→ **RECORDED DATA**
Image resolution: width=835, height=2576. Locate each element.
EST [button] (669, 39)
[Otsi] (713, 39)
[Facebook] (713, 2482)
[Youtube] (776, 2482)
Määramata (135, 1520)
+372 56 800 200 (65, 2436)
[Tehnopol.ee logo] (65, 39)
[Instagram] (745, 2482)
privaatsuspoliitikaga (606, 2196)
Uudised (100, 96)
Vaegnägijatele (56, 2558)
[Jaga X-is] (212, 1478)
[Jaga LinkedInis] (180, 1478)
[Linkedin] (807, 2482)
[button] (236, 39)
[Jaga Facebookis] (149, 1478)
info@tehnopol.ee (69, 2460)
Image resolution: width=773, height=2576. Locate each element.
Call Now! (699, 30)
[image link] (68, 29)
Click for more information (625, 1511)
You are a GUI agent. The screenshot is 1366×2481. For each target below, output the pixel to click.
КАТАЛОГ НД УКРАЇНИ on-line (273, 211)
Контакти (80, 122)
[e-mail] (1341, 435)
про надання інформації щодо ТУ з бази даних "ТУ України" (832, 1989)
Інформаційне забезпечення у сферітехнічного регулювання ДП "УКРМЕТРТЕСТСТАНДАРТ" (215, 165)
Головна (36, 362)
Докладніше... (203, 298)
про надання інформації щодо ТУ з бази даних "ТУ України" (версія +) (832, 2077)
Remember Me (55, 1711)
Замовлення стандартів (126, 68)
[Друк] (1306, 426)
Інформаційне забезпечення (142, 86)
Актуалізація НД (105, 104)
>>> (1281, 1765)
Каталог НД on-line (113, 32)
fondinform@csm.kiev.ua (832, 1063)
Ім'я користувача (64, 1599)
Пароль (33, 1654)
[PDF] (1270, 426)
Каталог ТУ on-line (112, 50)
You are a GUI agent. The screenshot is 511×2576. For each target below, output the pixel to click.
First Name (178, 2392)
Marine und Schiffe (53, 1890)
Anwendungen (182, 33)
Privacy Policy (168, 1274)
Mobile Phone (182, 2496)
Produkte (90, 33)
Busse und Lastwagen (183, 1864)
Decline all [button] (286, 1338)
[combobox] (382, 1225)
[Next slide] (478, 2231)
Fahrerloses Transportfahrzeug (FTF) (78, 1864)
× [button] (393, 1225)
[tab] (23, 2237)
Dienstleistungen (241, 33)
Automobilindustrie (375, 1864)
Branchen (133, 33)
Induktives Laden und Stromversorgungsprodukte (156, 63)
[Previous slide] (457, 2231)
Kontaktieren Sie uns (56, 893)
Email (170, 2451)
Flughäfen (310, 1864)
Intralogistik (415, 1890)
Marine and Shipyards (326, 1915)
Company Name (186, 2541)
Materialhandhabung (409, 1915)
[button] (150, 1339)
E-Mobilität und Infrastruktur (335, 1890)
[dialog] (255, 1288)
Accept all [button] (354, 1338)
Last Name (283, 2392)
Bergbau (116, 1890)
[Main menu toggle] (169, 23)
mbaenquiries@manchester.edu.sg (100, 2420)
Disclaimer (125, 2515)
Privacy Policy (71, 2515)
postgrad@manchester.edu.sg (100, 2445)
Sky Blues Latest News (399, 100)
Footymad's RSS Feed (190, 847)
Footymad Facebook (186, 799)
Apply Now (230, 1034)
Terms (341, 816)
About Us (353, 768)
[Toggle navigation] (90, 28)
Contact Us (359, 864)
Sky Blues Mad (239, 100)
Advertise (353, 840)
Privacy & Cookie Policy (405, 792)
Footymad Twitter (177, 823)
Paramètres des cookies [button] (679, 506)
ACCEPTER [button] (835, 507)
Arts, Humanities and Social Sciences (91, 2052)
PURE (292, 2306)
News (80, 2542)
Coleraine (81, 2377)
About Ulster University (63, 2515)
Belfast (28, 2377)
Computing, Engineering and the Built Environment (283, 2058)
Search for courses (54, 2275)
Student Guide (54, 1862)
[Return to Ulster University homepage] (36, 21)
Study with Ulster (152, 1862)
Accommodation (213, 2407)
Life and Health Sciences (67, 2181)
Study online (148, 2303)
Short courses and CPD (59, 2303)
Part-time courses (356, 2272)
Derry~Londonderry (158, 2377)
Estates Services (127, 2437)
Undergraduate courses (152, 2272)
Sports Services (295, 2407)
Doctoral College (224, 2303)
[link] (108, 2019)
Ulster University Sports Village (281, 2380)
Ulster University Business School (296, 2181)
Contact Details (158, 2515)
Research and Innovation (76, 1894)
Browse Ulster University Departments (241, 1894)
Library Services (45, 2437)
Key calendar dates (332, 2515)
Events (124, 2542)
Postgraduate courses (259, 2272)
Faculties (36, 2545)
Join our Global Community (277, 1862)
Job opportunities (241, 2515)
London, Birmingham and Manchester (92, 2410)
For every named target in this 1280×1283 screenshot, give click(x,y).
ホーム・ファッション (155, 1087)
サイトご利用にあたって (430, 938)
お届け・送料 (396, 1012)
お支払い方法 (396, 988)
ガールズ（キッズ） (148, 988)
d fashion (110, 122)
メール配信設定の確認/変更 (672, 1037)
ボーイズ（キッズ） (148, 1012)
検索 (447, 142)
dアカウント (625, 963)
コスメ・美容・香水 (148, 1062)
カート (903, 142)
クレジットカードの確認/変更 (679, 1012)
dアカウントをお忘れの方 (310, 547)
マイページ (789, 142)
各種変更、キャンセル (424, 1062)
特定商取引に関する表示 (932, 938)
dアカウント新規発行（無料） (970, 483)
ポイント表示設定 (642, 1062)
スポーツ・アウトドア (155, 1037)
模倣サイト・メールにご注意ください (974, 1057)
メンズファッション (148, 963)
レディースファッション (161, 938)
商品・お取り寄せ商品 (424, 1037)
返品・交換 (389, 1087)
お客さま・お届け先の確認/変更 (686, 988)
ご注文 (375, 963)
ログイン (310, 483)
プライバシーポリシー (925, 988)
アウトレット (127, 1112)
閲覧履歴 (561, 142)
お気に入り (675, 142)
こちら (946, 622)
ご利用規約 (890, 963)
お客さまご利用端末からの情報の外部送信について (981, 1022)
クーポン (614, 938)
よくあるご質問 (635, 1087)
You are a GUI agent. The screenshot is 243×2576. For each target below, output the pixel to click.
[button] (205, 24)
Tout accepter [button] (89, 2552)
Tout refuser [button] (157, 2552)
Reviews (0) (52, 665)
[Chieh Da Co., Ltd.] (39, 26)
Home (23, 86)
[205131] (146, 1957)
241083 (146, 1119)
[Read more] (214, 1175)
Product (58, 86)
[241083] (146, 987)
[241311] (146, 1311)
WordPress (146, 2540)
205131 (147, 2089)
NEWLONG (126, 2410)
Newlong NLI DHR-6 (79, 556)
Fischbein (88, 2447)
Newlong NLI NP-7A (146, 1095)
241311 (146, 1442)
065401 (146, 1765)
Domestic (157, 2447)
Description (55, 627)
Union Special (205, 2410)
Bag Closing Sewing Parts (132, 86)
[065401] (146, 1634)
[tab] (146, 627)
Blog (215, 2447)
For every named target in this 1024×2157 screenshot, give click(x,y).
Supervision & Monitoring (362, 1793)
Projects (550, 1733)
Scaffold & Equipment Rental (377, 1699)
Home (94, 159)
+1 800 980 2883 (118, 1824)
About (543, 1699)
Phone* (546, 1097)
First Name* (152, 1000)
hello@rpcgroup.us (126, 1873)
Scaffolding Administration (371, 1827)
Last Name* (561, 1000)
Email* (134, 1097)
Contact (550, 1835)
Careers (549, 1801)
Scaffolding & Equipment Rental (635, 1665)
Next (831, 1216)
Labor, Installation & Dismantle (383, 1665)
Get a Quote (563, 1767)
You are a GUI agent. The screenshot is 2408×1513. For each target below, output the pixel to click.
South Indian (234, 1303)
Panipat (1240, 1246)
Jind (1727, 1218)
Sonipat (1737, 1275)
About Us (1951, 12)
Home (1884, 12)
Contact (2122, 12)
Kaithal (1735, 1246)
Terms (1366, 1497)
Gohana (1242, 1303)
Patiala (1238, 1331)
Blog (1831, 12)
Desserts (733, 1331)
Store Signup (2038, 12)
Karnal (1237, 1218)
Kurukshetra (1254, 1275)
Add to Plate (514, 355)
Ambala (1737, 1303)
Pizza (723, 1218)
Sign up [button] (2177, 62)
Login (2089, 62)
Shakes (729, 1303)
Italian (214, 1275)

→ **EXERCISE DIRECTIONS**
Return a copy of each line in the entries that contains "щодо".

→ **ANSWER AREA**
про надання інформації щодо ТУ з бази даних "ТУ України" (832, 1989)
про надання інформації щодо ТУ з бази даних "ТУ України" (версія +) (832, 2077)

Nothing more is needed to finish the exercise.